EXERCISE GOAL: Would you please return every line from the listing that contains the word "Learn"?

++++++++

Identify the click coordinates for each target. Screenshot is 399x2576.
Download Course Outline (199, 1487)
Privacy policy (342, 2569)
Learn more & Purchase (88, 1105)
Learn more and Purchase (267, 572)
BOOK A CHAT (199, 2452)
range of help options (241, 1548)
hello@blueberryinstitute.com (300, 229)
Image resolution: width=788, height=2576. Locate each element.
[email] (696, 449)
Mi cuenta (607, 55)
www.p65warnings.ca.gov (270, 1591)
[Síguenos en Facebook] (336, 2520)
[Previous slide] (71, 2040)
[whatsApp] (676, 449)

++++++++

WRITTEN REPLY:
Learn more & Purchase (88, 1105)
Learn more and Purchase (267, 572)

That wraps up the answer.